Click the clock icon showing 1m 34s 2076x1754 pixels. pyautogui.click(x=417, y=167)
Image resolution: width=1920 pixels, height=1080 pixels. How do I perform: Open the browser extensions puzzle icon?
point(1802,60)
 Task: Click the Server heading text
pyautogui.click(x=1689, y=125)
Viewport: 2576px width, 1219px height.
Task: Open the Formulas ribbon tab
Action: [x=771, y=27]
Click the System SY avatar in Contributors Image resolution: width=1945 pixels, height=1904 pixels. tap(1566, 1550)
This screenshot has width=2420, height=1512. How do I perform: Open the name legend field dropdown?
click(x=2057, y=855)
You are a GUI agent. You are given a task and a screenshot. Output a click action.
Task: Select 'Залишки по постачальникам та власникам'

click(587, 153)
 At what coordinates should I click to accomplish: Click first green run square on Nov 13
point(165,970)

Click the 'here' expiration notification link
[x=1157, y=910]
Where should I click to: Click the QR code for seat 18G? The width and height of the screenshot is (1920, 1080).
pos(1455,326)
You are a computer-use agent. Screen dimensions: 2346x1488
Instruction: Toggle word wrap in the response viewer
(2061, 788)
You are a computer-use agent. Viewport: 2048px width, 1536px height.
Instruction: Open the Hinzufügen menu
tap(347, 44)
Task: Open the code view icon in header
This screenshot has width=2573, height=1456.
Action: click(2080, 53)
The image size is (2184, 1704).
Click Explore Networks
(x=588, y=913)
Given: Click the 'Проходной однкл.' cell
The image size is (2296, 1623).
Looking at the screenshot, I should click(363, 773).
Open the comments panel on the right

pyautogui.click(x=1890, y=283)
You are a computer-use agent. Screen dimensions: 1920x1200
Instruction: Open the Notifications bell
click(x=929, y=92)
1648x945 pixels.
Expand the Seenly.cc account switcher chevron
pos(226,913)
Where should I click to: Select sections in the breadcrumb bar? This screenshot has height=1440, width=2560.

****************************************

### Assignment
Copy exactly the lines from the one with "Instruction: Toggle word" through the last line of the material, keeping both ends.

### Worked solution
Instruction: Toggle word wrap in the response viewer
(2061, 788)
You are a computer-use agent. Viewport: 2048px width, 1536px height.
Instruction: Open the Hinzufügen menu
tap(347, 44)
Task: Open the code view icon in header
This screenshot has width=2573, height=1456.
Action: click(2080, 53)
The image size is (2184, 1704).
Click Explore Networks
(x=588, y=913)
Given: Click the 'Проходной однкл.' cell
The image size is (2296, 1623).
Looking at the screenshot, I should click(363, 773).
Open the comments panel on the right

pyautogui.click(x=1890, y=283)
You are a computer-use agent. Screen dimensions: 1920x1200
Instruction: Open the Notifications bell
click(x=929, y=92)
1648x945 pixels.
Expand the Seenly.cc account switcher chevron
pos(226,913)
Where should I click to: Select sections in the breadcrumb bar? This screenshot has height=1440, width=2560.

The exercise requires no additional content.